* OBJECTIVES
• 1. In the text on the 1992 Earth Summit, do the following statements agree with it? Answer yes or no for each, quoting the deciding words. (a) The Summit hosted 171 national delegations. (b) Fewer than 5,000 journalists covered the Summit. (c) The Brundtland Commission's report came out in 1987.
• 2. Answer these questions from the text on the 1992 Earth Summit.
(a) Who is credited for the photograph?
(b) Who was President of the 1992 Earth Summit?
(c) According to C. Anthony Giffard, the Summit was the first major international conference of what era?

* SELECTED EXTRACT

* begin *

Gro Harlem Brundtland, Chair of the World Commission on Environment and Development (Brundtland Commission), is pictured here addressing the 1992 Earth Summit. The work of Brundtland and her colleagues made formative contributions to sustainable development concepts.

Credit: UN Photo / Michos Tzovaras.

The 1992 UN Conference on Environment and Development (UNCED, or 1992 Earth Summit) built upon the work of the landmark 1987 report of the World Commission on Environment and Development (Brundtland Commission),2 and became a watershed event for international environmental dialogue. The report, reflecting the increasing attention given to the environment since the early 1970s,3 had described humankind’s nascent capacity to affect ecological systems in the late 20th century and advocated a realignment of global priorities around ‘sustainable development’ concepts (World Commission on Environment and Development, 1987; see also Figure 1). These concepts loomed large at the 1992 Earth Summit, with UN Secretary-General Boutros Boutros-Ghali praising the Brundtland Commission for its ‘widely noted’ theoretical advancement of environmental thinking, and Fernando Collor de Mello of Brazil, President of the 1992 Earth Summit, expressing similar sentiments (UNGA, 1992). The 1992 Summit’s primary significance was that it provided an arena for bringing the Brundtland Commission’s findings, key among which was the importance of sustainable development, to a large and influential audience.

The 1992 Earth Summit hosted 171 national delegations, over 100 of which were led by heads of state, with industry leaders and a large number of environmental non-governmental organisations (NGOs) also in attendance. Boutros-Ghali (1992) spoke to the landmark scope of the Summit when he declared that its convening would come to symbolise a ‘great epistemological break’ when viewed by future generations. The scale of the Summit lent its sustainability agenda a considerable public platform. According to C. Anthony Giffard (1996), the Earth Summit was the largest international conference ever held and the first major international conference of the post-Cold War era. Tens of thousands of people and hundreds of NGOs attended the Summit and its parallel Global Forum. Over 7,000 journalists from local and global media outlets covered the Summit, releasing hundreds of reports for international syndication (Klein, 2004; Giffard, 1996).4 The Summit’s high-level political representation, wide-ranging non-governmental participation and extensive media coverage had the cumulative effect of accelerating the movement of environmental issues into a higher echelon of international dialogue.

* end *

* INFORMATION SHOWN
* begin *

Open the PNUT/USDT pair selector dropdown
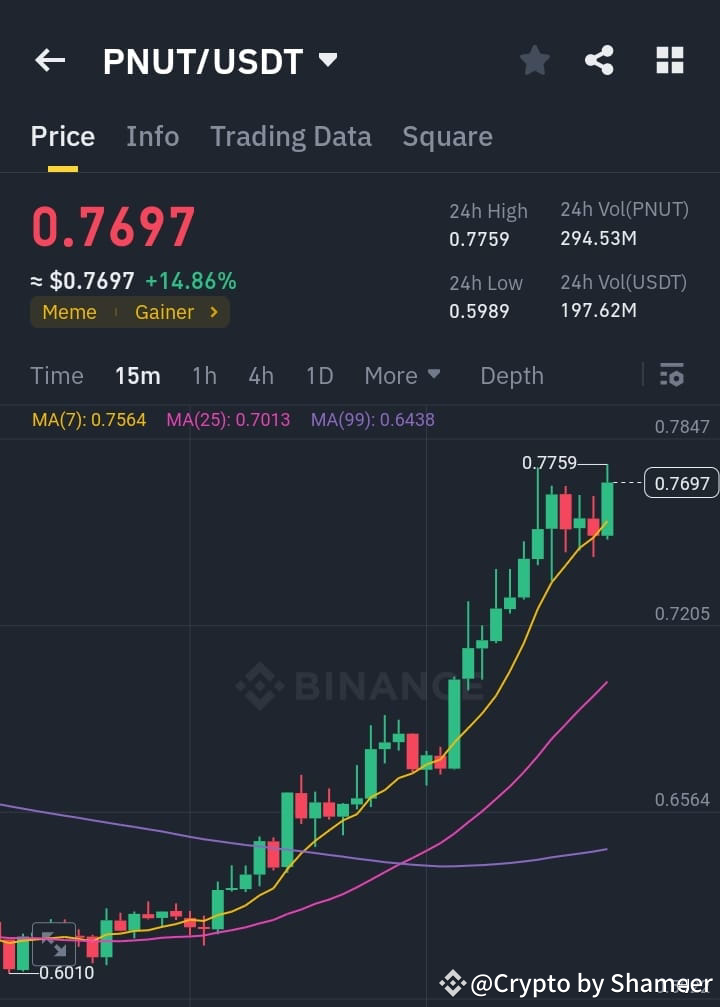The width and height of the screenshot is (720, 1007). pos(220,60)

* end *

* THE RESULTS
• 1.
(a) Yes: "The 1992 Earth Summit hosted 171 national delegations"
(b) No: "Over 7,000 journalists from local and global media outlets covered the Summit"
(c) Yes: "the landmark 1987 report of the World Commission on Environment and Development"

• 2.
(a) UN Photo / Michos Tzovaras
(b) Fernando Collor de Mello of Brazil
(c) The post-Cold War era